I also tested it on clang and there's no crash.
Here's g++'s assembly output: http://pastebin.com/CJdCDCs4
The code input = new int[length]; cinput++; causes undefined behaviour because the second statement is reading from a union member that is not active.
Even ignoring that, testFunction(input, length-1) would again have undefined behaviour for the same reason.
Even ignoring that, the sum loop accesses an object through a glvalue of the wrong type, which has undefined behaviour.
Even ignoring that, reading from an uninitialized object, as your sum loop does, would again have undefined behaviour.

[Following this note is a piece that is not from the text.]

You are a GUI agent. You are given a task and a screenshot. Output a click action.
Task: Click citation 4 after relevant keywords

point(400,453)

gcc has vectorized the loop with SSE instructions. paddd (like most SSE instructions) requires 16 byte alignment. I haven't looked at the code previous to paddd in detail but I expect that it assumes 4 byte alignment initially, iterates with scalar code (where misalignment only incurs a performance penalty, not a crash) until it can assume 16 byte alignment, then enters the SIMD loop, processing 4 ints at a time. By adding an offset of 1 byte you are breaking the precondition of 4 byte alignment for the array of ints, and after that all bets are off. If you're going to be doing nasty stuff with misaligned data (and I highly recommend you don't) then you should disable automatic vectorization (gcc -fno-tree-vectorize).

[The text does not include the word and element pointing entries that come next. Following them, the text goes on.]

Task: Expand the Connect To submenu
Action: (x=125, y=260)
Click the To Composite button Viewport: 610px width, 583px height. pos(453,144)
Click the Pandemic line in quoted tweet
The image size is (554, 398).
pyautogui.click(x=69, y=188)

The instruction that crashed is paddd (you highlighted it). The name is short for "packed add doubleword" (see e.g. here) - it is a part of the SSE instruction set. These instructions require aligned pointers; for example, the link above has a description of exceptions that paddd may cause:
GP(0)
...(128-bit operations only)
If a memory operand is not aligned on a 16-byte boundary, regardless of segment.

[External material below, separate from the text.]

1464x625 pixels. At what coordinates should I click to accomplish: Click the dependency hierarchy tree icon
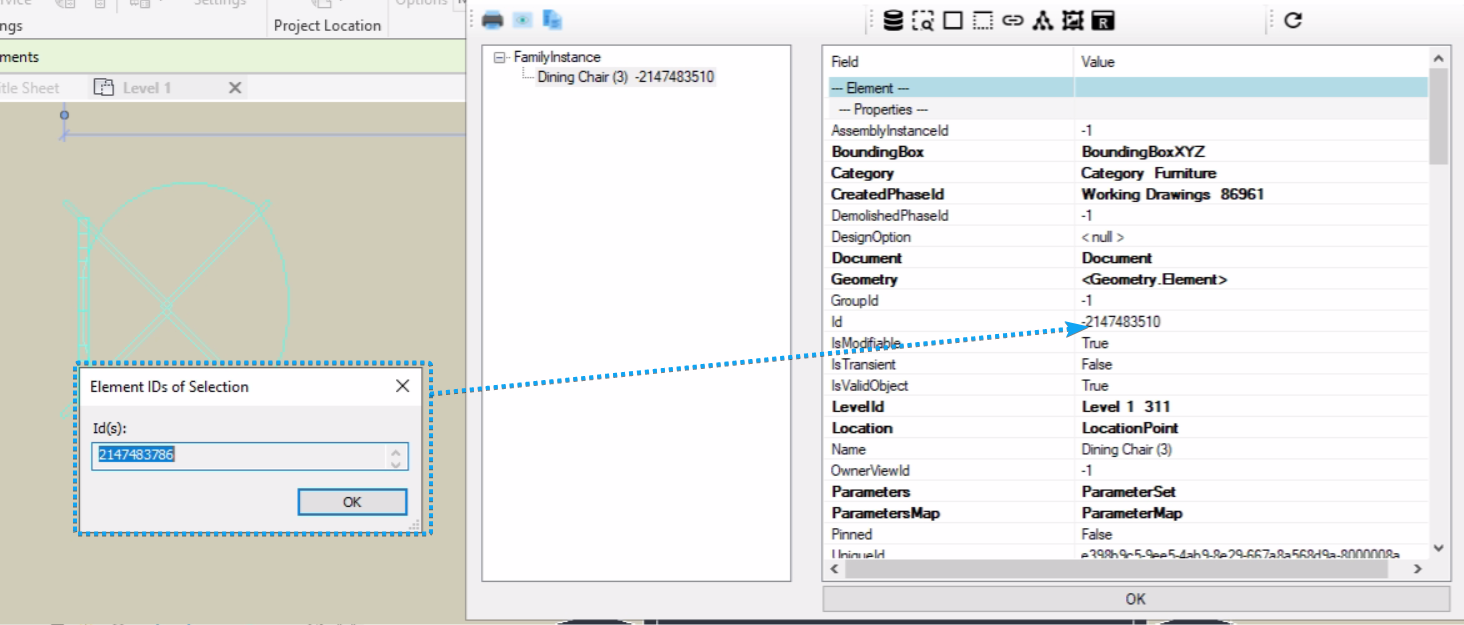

This is exactly your case. The compiler arranged the code in such a way that it could use these fast 128-bit operations like paddd, and you subverted it with your union trick.
I can guess that code generated by clang doesn't use SSE, so it's not sensitive to alighnment. If so, it's also probably much slower (but you won't notice it with just 1024 iterations).